5 Ways to Let Go of the Stress
Well, folks, we made it to the end of a very long political season and an even longer week. I don’t know about you, but I don’t feel a bit relieved. In fact, I have tension and stress trapped in every muscle and joint of my body. And that’s not good for anyone, especially someone with MS.
So, following are five things I plan to do to calm my mind and soothe my heart as 2020 thankfully comes to a close:
Breath prayer is an ancient spiritual practice that has been part of the Christian Church for thousands of years. It is a type of contemplative prayer linked to the biological act of breathing.
To do it, get comfortable in a favorite space where you feel calm and can order your thoughts. Pick a simple prayer, no more than six to eight syllables. The most frequently used one is, “Lord Jesus, son of God, have mercy on me, a sinner.” However, ones like, “Humble and gentle One, you are rest for my soul,” “True Vine and Gardener, I abide in you,” and “Your grace is enough for me” are also lovely options.
The goal is to say the first half of each prayer in your head on the inhale, hold your breath for a moment, and then say the second line of each prayer as you slowly exhale. Repeat this process as many times as you’d like, keeping your focus on your breath and the source of life.
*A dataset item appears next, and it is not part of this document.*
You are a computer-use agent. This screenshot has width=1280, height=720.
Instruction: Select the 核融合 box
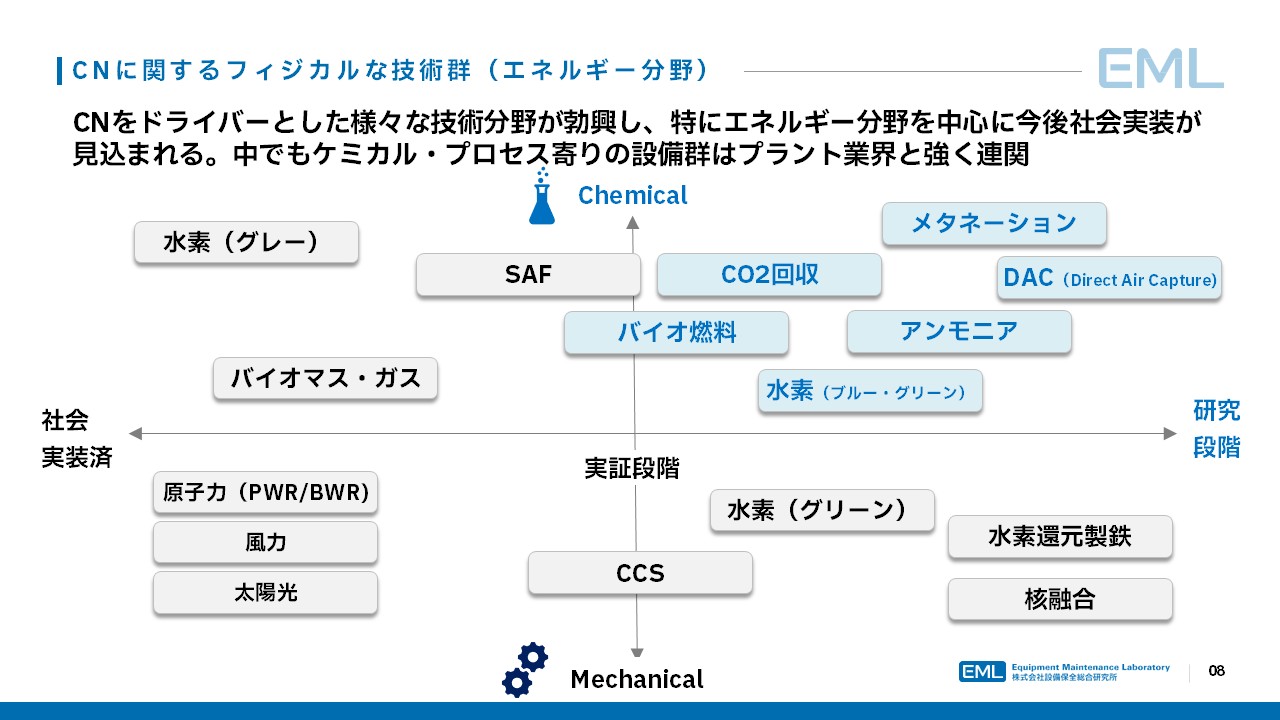tap(1059, 599)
Centering prayer is similar to a breath prayer in that you need to be in a comfortable place, but the goal here is not to focus on any one thing. Rather, the purpose is to let your thoughts go. Simply open yourself to God, and whenever a thought or feeling intrudes, you say a “sacred word” to help release it. This could be a name of God or words like “peace,” “love,” or “be still.” At the end of your time, sit in silence for a few minutes, and then return to your day with greater focus and a sense of well-being.
Deep, slow breathing
I started this practice in yoga class, and I’ve found it very helpful. You can use several techniques to practice slow breathing, and none is better or more effective than the others. Simply go with what works for you.
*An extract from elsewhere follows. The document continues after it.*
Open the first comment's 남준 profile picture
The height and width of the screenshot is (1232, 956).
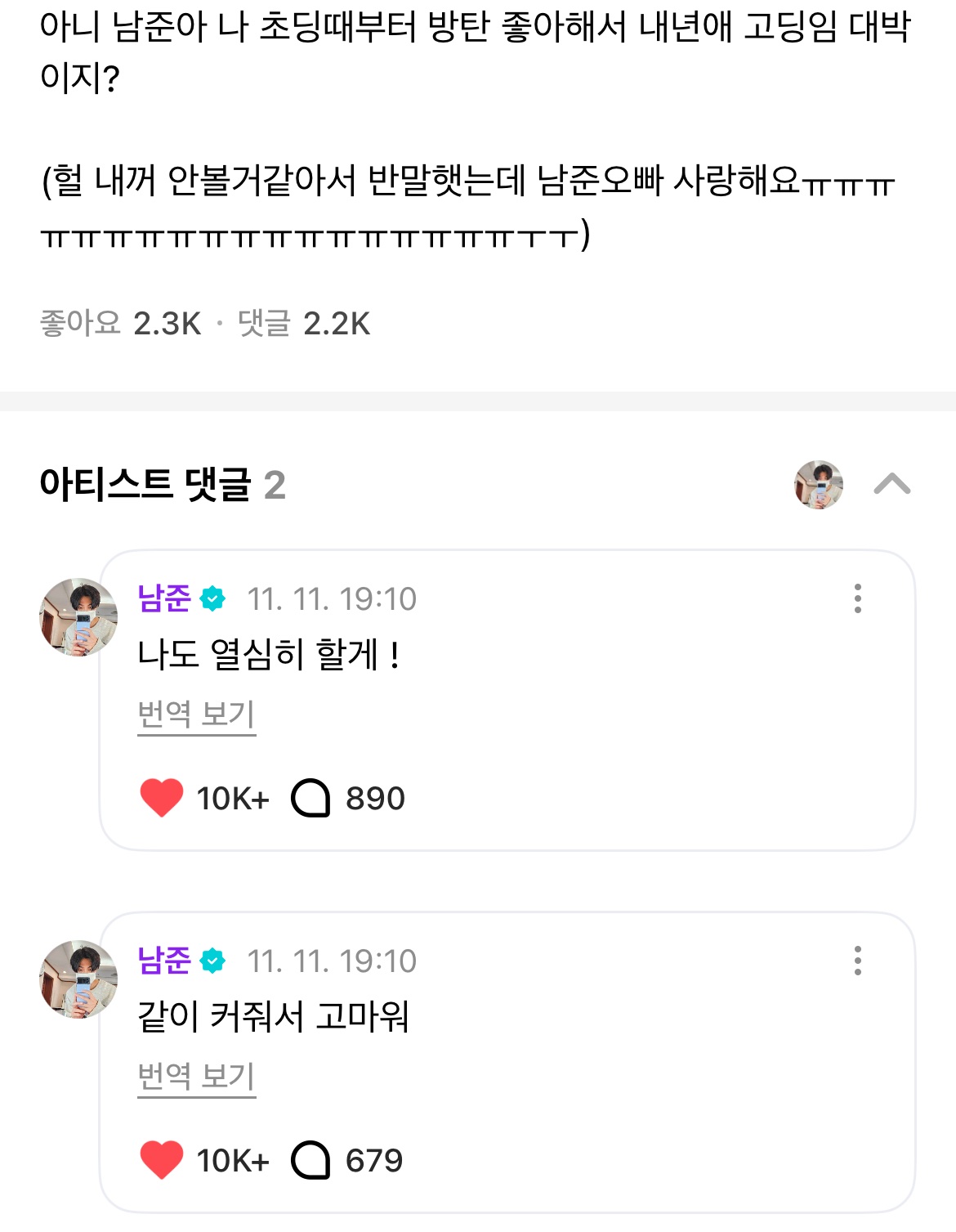point(78,617)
One I really like is alternate nostril breathing, which you can learn by watching this YouTube video. Once you get the hang of it, you’ll find it’s very relaxing and actually does help you breathe better. Other options I’ve tried and liked include the 4-7-8 breathing technique (breathe in for four seconds, hold your breath for seven seconds, and breathe out for eight seconds) and the abdominal breathing technique.
We’ve all been stuck inside for most of 2020, and with winter now upon us, it looks like we’ll be spending even more time inside the four walls of our homes. If possible, bundle up and walk outside for a few minutes — preferably through some lovely woods or by a body of water. Physical exercise can improve cognition, help you get a better night’s sleep, alleviate some of the effects of anxiety and depression, and improve your overall quality of life.
After getting those steps in, find a quiet place to sit, read a book, and get some fresh air. Even 20 minutes is helpful!
Disconnecting from social media
I’ve been compelled throughout 2020 to remain glued to Twitter for news updates, but it was a serious drain on my mental health. It is the only social media platform I currently use, and I plan to turn it off for 15 days and reactivate it for 15 days. That will cut my usage in half, and I’m hoping it will allow me to keep things in perspective and balance. (I was motivated to do this by a guy who gave it up for 65 weeks! If he can do it, we all can.)
You might feel silly breathing through one nostril or panic at the thought of giving up social media even for a minute, but be willing to give any or all of these ideas a try for a week or two. I think you’ll find yourself feeling better and more relaxed overall, and isn’t that the goal of self-care?